Lorsque j’ai lu que l’UNESCO admettait du bout des lèvres dans un tout récent rapport1 que le téléphone intelligent n’avait pas sa place dans une salle de cours, je me suis dit : il était à peu près temps !

Voyez-vous, cela fera bientôt 10 ans que je fais paraître des textes dans différents médias sur les effets négatifs non pas seulement du téléphone intelligent, mais de la plupart des technologies numériques à l’école et dans la vie quotidienne des citoyens. Le premier de ces textes, publié par La Presse en 2014, avait pour titre « La tyrannie du téléphone intelligent » 2. Depuis, près d’une quarantaine de textes ont suivi, dont ce tout dernier intitulé « Ces enfants sacrifiés sur l’autel du numérique » 3, dans lequel j’implorais le ministre de l’Éducation, Bernard Drainville, de ne pas simplement encadrer, mais plutôt d’interdire le téléphone intelligent en classe et dans l’ensemble de nos établissements d’enseignement.

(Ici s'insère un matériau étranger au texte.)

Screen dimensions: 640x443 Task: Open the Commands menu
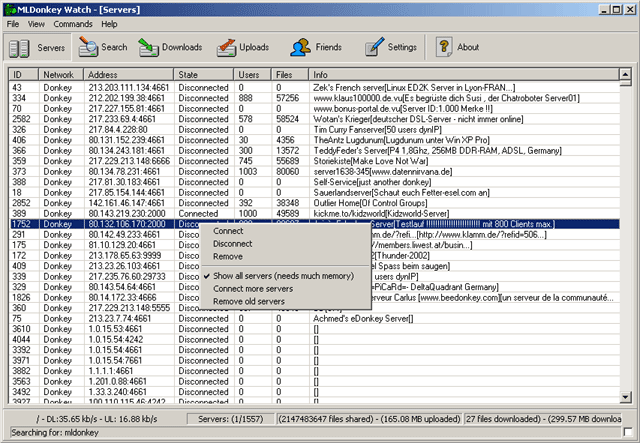coord(73,23)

Des outils inefficaces et dangereux

L’UNESCO affirme donc qu’il existe « peu de preuves solides de la valeur ajoutée de la technologie en éducation ». Pourquoi ces circonvolutions ? En fait, ce que les auteurs du rapport auraient dû écrire, c’est qu’il n’existe aucune preuve que les technologies numériques apportent quoi que ce soit de positif en éducation et qu’elles sont même souvent contre-productives et néfastes en ce qui a trait au développement intellectuel, physique, social et psychologique des enfants et des adolescents.

D’ailleurs, déjà en 2015, dans un document intitulé « Connectés pour apprendre ? », le Programme international de l’OCDE pour le suivi des acquis des élèves (PISA) mettait en garde la communauté internationale en affirmant que « les pays qui ont consenti d’importants investissements dans les TIC dans le domaine de l’éducation n’ont enregistré aucune amélioration notable des résultats de leurs élèves en compréhension de l’écrit, en mathématique et en science » 4 ; aucune ! Plus loin, les auteurs du document ajoutaient même que c’est dans les pays où ces technologies sont le plus utilisées que les résultats des élèves sont les plus faibles.

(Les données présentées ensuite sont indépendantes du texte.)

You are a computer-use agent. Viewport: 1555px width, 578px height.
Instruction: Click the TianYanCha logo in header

Combien d’alertes de ce genre ont été lancées depuis ? Des livres, des recherches universitaires et des documentaires nous ont informés au fil des années au sujet des effets délétères que ces technologies avaient ou pouvaient avoir sur le développement des enfants. Mais toutes ces alertes, la grande majorité des enseignants et pédagogues, tout comme ceux qui sont aux commandes du ministère de l’Éducation et de nos établissements d’enseignement, n’ont pas voulu les entendre.

Lorsque Galilée, après avoir perfectionné la lunette, décida de tourner cet outil grossissant vers le ciel, il découvrit à sa grande stupéfaction que des cratères tapissaient la surface de la Lune, que divers satellites tournaient autour de Jupiter, que la Voie lactée, loin d’être une simple tache diffuse, était composée d’une myriade d’étoiles, etc. Cet ensemble de constatations venait remettre en question cette croyance que les corps célestes, puisque divins, se devaient d’être parfaits et que la Terre ne pouvait qu’être au centre du monde. Malgré ces preuves accablantes, ceux qui eurent la chance de regarder à travers la lunette de Galilée n’arrivaient pas à y croire. Selon eux, ces images qui remettaient en question leur conception divine et géocentrique du monde se trouvaient dans la lunette même et n’avaient aucun rapport avec la « réalité », c’est-à-dire avec leurs dogmes.

Il en va ainsi de tous ces technophiles en éducation.

Prisonniers de l’idéologie techniciste et participant aveuglément au mythe du progrès qui tente de nous convaincre que la solution à tous nos problèmes repose encore et toujours sur l’utilisation de plus de technologies, ils s’obstinent à foncer tête baissée, à s’accrocher à leurs croyances en s’entourant d’une ribambelle de gadgets affriolants qui demain seront remplacés par d’autres tout aussi aguichants.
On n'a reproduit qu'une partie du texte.